Car fire shuts down Holland Tunnel, fills it with smoke
A car became engulfed in flames as it drove through the Holland Tunnel Sunday night, shutting down traffic and filling the south tube with smoke.
The sedan, which was heading toward the city, caught fire around 9 p.m., the Port Authority said.
Authorities blocked all lanes going from New Jersey to Lower Manhattan for roughly an hour, snagging weekend traffic returning to the Big Apple.
Dramatic video from inside the 1.6-mile tunnel shows flames shoot out of the sedan as a wall of dark, opaque smoke obscures the exit.
People stepped out of their cars — parked bumper to bumper on the road — to get a peek at the smoky scene as all visible traffic was stalled, another video shows.
The red and blue lights of an emergency vehicle bounced off the ceiling tiles of the tunnel as first responders attempted to put out the fire, according to the footage.
The south tube was reopened just one hour before it was scheduled to close again for repair work.
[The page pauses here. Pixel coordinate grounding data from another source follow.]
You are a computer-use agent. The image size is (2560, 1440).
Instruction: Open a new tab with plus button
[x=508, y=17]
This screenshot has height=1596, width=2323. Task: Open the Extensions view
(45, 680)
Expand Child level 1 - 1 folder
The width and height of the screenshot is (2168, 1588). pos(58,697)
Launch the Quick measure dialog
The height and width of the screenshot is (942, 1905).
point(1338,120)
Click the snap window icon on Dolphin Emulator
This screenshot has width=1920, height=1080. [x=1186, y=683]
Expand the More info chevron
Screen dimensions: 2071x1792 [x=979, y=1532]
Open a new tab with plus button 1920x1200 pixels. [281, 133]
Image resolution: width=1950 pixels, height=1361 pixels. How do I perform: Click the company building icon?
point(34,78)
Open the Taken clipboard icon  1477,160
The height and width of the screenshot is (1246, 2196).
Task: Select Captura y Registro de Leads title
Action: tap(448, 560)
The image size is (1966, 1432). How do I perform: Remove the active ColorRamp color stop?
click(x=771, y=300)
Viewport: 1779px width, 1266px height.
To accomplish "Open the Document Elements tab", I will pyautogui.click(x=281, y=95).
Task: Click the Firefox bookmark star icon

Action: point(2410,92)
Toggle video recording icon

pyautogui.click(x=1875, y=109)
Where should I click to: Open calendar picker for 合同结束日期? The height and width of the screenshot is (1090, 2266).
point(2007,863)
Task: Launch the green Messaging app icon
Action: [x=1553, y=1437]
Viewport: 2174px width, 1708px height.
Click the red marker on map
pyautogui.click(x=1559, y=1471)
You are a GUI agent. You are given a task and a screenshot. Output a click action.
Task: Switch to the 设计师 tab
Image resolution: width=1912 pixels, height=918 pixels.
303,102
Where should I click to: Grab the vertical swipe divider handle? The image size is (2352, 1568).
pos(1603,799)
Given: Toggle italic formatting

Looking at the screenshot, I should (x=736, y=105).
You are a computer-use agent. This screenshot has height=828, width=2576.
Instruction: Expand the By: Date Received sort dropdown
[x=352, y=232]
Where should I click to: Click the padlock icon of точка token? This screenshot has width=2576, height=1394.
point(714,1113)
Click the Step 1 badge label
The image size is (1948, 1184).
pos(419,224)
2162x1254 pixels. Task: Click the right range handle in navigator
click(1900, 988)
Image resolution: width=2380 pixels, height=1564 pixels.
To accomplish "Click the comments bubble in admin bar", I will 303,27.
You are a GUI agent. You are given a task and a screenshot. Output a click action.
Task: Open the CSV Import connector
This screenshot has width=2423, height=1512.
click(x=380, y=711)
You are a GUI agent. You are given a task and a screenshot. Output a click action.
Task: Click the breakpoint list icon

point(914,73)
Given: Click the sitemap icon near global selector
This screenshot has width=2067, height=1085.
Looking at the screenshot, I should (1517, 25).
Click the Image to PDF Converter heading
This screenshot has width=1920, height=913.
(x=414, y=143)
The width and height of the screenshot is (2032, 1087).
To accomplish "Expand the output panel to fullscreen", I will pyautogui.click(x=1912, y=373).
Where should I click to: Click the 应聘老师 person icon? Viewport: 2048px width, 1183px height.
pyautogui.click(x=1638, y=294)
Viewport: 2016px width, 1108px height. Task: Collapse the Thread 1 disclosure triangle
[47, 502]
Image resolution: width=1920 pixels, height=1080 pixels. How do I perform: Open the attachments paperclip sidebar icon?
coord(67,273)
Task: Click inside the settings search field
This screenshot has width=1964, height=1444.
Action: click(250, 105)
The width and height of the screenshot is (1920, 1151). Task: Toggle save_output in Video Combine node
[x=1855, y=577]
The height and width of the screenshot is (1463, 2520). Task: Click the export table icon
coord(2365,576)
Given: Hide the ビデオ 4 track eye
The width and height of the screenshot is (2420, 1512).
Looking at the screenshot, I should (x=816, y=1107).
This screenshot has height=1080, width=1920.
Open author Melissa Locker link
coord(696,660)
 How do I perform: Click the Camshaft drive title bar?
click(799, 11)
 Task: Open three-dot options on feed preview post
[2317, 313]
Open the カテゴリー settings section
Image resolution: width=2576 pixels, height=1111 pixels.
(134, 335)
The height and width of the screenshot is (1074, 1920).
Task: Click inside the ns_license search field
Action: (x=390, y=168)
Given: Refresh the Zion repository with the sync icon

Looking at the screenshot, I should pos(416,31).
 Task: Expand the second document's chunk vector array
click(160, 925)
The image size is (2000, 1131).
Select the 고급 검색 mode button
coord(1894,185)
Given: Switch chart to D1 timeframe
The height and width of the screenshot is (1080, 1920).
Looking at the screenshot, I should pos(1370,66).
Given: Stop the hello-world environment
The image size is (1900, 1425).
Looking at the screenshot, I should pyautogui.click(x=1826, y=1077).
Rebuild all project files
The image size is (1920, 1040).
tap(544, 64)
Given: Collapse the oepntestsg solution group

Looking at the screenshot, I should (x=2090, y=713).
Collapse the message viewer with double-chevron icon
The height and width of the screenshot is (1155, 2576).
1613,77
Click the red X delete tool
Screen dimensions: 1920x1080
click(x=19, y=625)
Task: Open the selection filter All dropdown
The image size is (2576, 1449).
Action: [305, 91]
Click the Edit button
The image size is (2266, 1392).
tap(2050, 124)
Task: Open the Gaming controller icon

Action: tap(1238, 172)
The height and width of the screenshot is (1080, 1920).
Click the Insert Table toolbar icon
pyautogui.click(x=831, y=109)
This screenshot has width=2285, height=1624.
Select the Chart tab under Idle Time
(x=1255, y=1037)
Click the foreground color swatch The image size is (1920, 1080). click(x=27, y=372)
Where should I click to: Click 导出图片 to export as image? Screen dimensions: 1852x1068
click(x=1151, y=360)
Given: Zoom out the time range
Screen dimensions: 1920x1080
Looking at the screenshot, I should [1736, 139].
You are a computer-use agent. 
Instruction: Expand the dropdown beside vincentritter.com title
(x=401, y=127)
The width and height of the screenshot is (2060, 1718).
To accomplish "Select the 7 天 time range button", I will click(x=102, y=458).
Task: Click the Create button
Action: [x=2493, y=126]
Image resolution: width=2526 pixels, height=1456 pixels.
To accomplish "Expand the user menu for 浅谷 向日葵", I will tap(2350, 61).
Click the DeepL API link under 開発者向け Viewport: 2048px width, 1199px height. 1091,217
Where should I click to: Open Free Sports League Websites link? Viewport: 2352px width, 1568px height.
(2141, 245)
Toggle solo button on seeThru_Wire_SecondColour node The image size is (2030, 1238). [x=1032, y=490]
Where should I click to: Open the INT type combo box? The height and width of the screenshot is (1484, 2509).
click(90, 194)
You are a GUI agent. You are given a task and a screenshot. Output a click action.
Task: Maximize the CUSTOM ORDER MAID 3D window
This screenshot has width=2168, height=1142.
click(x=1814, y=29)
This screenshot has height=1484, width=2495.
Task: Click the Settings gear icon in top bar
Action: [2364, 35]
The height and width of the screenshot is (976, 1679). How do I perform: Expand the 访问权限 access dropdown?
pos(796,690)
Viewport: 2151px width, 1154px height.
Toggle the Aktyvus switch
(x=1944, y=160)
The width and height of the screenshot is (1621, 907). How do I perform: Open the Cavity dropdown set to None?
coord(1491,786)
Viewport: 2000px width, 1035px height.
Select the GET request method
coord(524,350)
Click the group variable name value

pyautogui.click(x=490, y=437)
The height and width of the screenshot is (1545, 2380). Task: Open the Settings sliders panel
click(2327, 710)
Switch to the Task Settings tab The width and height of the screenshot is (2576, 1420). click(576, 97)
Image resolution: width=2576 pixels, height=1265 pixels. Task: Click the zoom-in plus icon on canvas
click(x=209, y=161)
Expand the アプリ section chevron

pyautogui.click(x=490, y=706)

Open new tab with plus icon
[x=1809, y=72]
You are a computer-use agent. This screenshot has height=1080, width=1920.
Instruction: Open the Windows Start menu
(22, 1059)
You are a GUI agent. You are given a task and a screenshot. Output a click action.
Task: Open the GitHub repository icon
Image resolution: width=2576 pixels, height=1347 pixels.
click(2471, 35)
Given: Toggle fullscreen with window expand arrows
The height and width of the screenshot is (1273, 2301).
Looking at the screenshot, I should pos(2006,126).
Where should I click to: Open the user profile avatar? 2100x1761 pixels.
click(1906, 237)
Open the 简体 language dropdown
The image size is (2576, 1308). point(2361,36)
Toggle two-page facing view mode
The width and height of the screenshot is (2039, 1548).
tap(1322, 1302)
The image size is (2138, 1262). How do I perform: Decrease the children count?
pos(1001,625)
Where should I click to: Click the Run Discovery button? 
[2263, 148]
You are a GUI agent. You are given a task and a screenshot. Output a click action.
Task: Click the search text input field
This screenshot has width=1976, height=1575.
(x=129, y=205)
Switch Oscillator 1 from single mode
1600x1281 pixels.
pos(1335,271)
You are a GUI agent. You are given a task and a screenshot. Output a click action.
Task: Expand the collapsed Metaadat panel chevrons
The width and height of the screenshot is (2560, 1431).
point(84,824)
The New York-bound tube was closed at 11 p.m. Sunday and was expected to reopen at 5 a.m. Monday due to ongoing Superstorm Sandy-related repairs.
The scheduled shutdown is part of overnight closures that began in April 2020 and are expected to continue through 2024 in order to make much-needed repairs and storm resiliency improvements.
The Holland Tunnel, which runs under the Hudson River, was flooded by Sandy in October 2012 with roughly 30 million gallons of water. Electrical equipment and structural elements inside suffered latent salt damage.